To be fair to Colin Watson, my recollection is very likely incomplete. If, in fact, he made the observation to which I refer, he may have been referring only to crime fiction in the 1920s and 1930s, and not to subsequent periods.
Richard, I've read recommendations for The Silent World of Nicholas Quinn. I may start there once Bouchercon is done. Thanks.
I think you are quite right in your reference to Watson, Peter. My point was that he was wrong about the 20s and 30s, which I took to be his main target, and wrong in both the respects I mentioned. I enjoyed his Snobbery with Violence, but there wasn't a great deal in it that I agreed with - a very idiosyncratic work, if not a touch eccentric. Thinking of it now, I suspect it was much informed by politics primarily, but such is the complexity underlying the phenomenon of the so-called Golden Age mystery in what is deemed its classic incarnation, that I think an equally complex historical and sociological analysis is needed to properly understand it.
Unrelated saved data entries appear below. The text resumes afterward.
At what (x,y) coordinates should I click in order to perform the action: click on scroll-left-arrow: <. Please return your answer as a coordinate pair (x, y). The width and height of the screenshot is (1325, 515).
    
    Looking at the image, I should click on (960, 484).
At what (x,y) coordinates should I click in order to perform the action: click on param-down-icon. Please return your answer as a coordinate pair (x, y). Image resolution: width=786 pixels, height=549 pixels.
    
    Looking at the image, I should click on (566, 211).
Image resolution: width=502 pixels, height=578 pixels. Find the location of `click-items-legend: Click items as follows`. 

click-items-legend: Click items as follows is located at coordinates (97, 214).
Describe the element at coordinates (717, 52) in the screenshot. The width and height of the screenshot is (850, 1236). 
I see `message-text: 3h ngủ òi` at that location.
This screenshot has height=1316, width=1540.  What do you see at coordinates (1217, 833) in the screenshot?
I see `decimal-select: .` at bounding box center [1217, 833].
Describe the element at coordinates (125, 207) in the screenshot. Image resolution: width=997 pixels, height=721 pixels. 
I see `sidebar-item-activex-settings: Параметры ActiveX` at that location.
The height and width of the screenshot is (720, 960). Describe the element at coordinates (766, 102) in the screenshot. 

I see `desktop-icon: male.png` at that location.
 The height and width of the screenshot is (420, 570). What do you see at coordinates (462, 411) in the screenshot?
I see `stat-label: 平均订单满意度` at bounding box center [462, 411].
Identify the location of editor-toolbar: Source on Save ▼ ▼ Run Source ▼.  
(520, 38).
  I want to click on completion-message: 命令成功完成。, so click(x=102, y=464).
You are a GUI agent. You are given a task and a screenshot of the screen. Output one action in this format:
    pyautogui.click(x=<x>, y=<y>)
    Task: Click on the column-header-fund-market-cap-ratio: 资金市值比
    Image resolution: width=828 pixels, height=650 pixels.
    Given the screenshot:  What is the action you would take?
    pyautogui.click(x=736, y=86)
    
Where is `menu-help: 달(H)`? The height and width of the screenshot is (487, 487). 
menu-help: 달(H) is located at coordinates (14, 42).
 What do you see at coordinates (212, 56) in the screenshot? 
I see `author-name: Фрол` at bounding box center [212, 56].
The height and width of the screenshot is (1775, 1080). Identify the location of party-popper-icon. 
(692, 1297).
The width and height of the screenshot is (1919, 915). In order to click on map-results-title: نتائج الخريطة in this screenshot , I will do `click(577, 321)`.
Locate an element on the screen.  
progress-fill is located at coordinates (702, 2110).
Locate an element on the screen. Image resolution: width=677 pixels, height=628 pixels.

Alison Light, an academic specializing in popular literature and culture, is, I think, much more on the mark in her Forever England: Literature, Femininity and Conservatism Between the Wars. No conservative she, her defence of Agatha Christie is especially striking.
I suspect you are right about Colin Watson. I have little knowledge of the period and the literature of which he wrote in Snobbery With Violence, but it's pretty to easy to see he was having fun twitting his targets. Easy, too, to see that the book was probably informed by politics, and that he had to twist himself into some knots to fit a sophisticated writer such as Christie into his cross-hairs.
The Alison Light book looks worth searching for. Thanks.
I am belatedly entering the conversation about the differences between British and American crime fiction, but I will throw in this obvious point: British culture -- with its definite class distinctions -- and American culture -- with its preference for no rigid class distinctions -- are naturally different petri dishes for the germs of detective/crime fiction.
I don't know if Colin Watson ever wrote about American crime fiction, but he would certainly agreed that class was an defining feature of British crime writing, as in my imperfectly remembered example of his explanation for the late development of the police procedural in English crime fiction.